In Q2, revenues grew by 12.5% and net profit by 16.1%, led by double-digit volume growth

Britannia
Shreepad S Aute
Last Updated : Nov 12 2018 | 11:55 PM IST
With strong volume growth in the September 2018 quarter (Q2), Britannia, too, walked the path of many of its fast-moving consumer goods (FMCG) peers. Britannia clocked double-digit volume growth of 10-11 per cent, according to analysts, which was on expected lines. This helped the company post in-line numbers for Q2 (announced on Monday). This allowed consolidated revenues to grow by 12.5 per cent year-on-year to Rs 28.5 billion in Q2, while net profit increased 16.1 per cent to Rs 3 billion. 

However, as the low base effect wears off, the question is: Will this strong volume show continue? 

Firstly, given that Q2 was the fourth consecutive quarter of double-digit volume growth by the biscuit manufacturer, some analysts expect the volume would rise at a slower pace going ahead. Since the December 2017 quarter, Britannia has been posting above 11 per cent volume growth, compared to low single-digit volume growth during the first two quarters of FY18. Thus, with such a high base, some analysts believe volume growth may slow to six-seven per cent going ahead. However, the faster growth anticipated for rural markets (30-35 per cent of Britannia's revenues) and new launches should restrict the down-side risk to volume growth. 
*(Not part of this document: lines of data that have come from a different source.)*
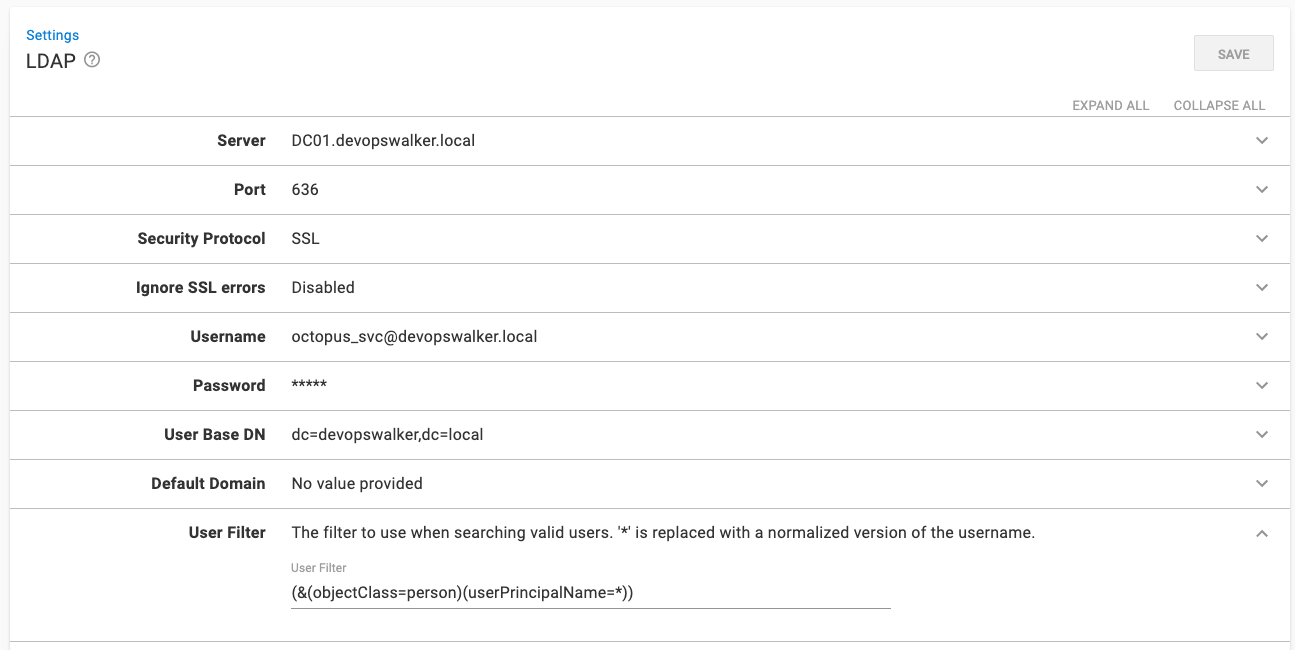
Task: Click into the User Filter text field
Action: coord(590,593)
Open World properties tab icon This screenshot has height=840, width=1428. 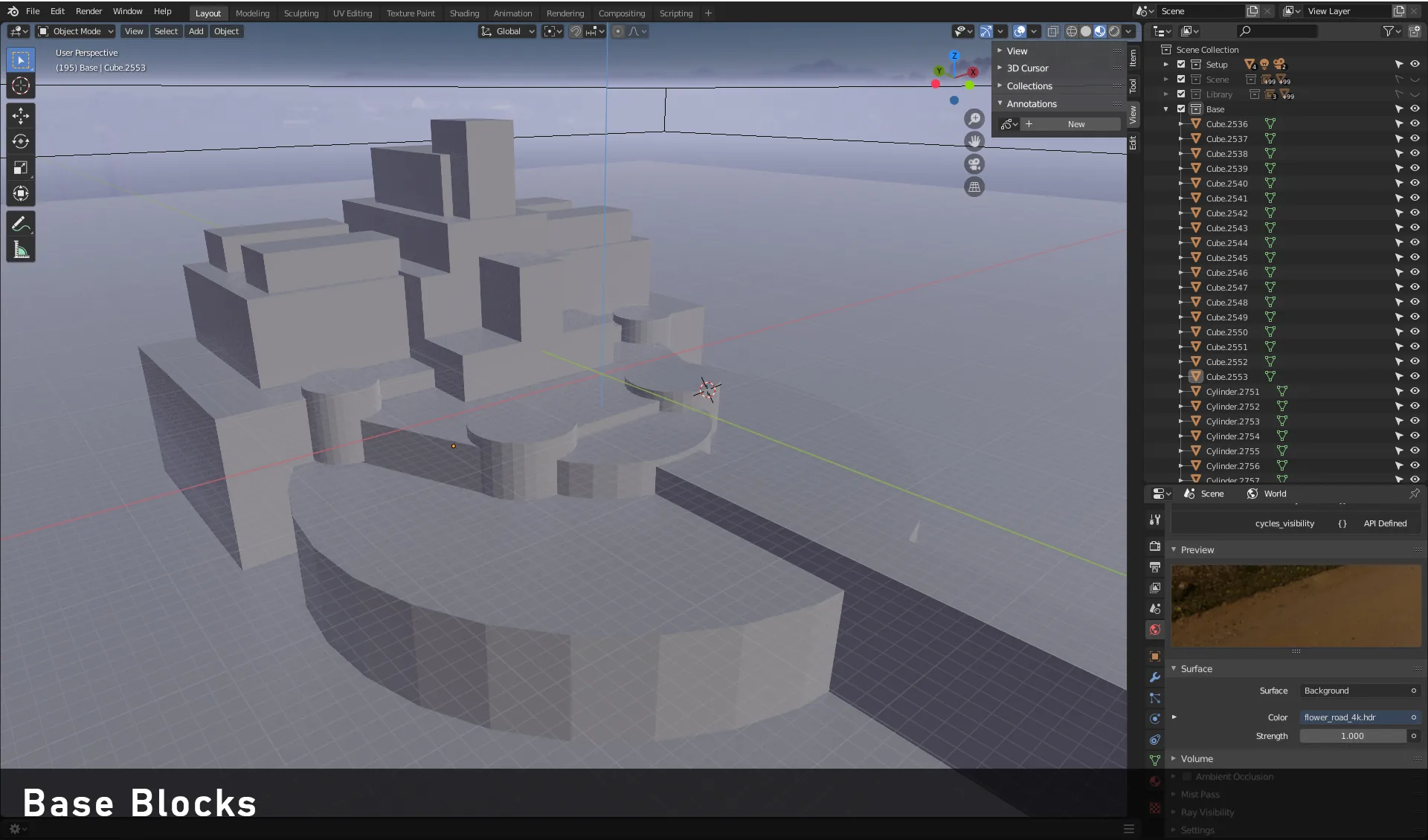1154,630
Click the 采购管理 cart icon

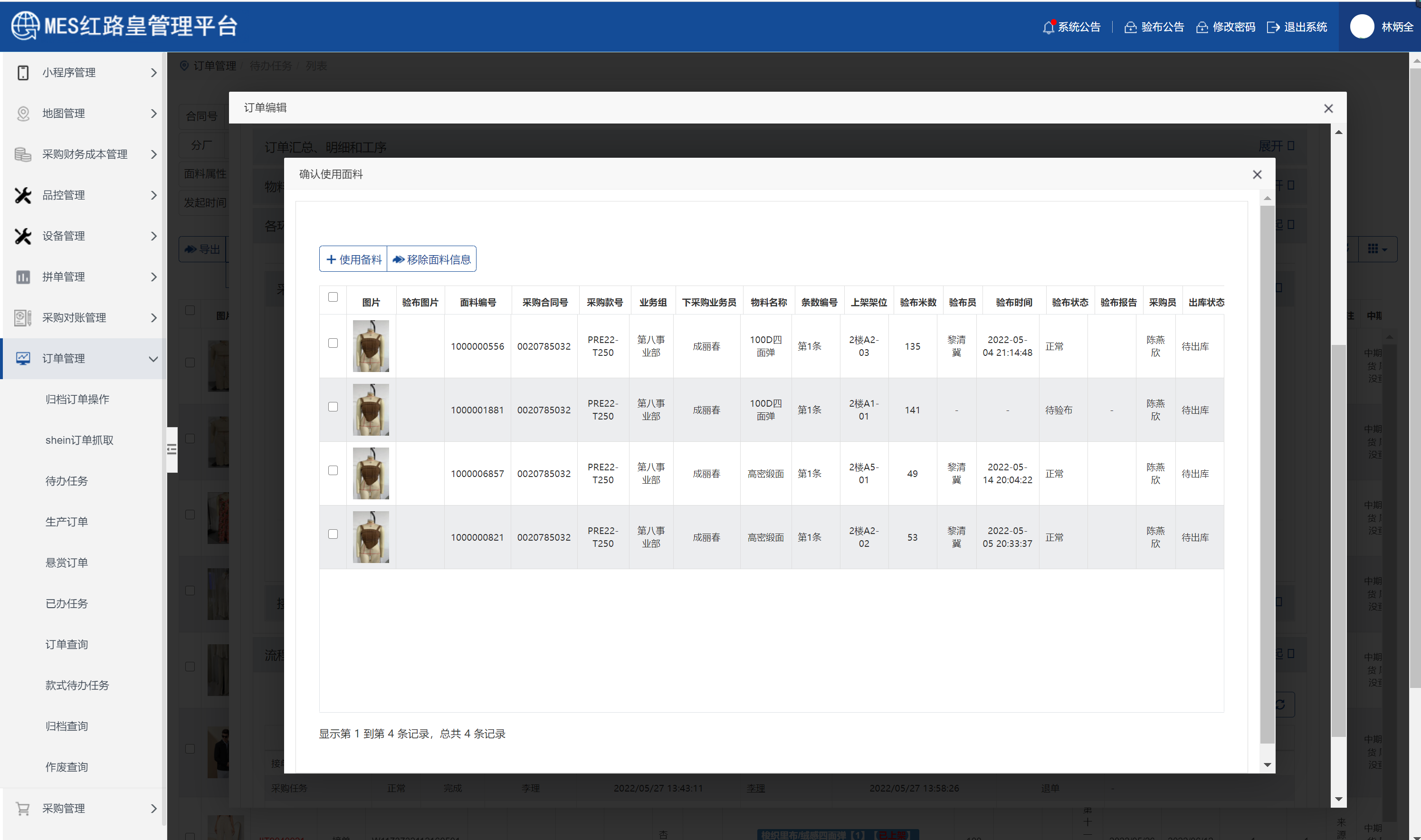click(x=23, y=808)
Secondly, high input costs, amid the implementation of minimum support price (MSP), and higher prices of milk/dairy products, among other factors, are expected to warrant price hikes for margins to sustain. The management, too, indicated that they witnessed marginal price inflation in key raw materials. The company's earnings before interest, tax, depreciation and amortisation (Ebitda) margin improved by 100 basis points year-on-year to 15.8 per cent, mainly due to a sharp 218-basis points expansion at gross level, in Q2. Although Britannia has strong pricing power, price hikes could weigh on volumes to some extent given the price-sensitive market. Cost efficiency could also provide support to Britannia's margins, but in a limited manner.

The jury is out on how the volume growth and margins will pan out going ahead. But, these are crucial given that the Britannia stock has outperformed the BSE Sensex, as well as many of its FMCG peers, in the past one year, aided by strong volume and profit growth.


For now, the Street seems to believe that Britannia will not disappoint. Post results on Monday, the stock surged to close flat at Rs 5,754 even as markets fell sharply.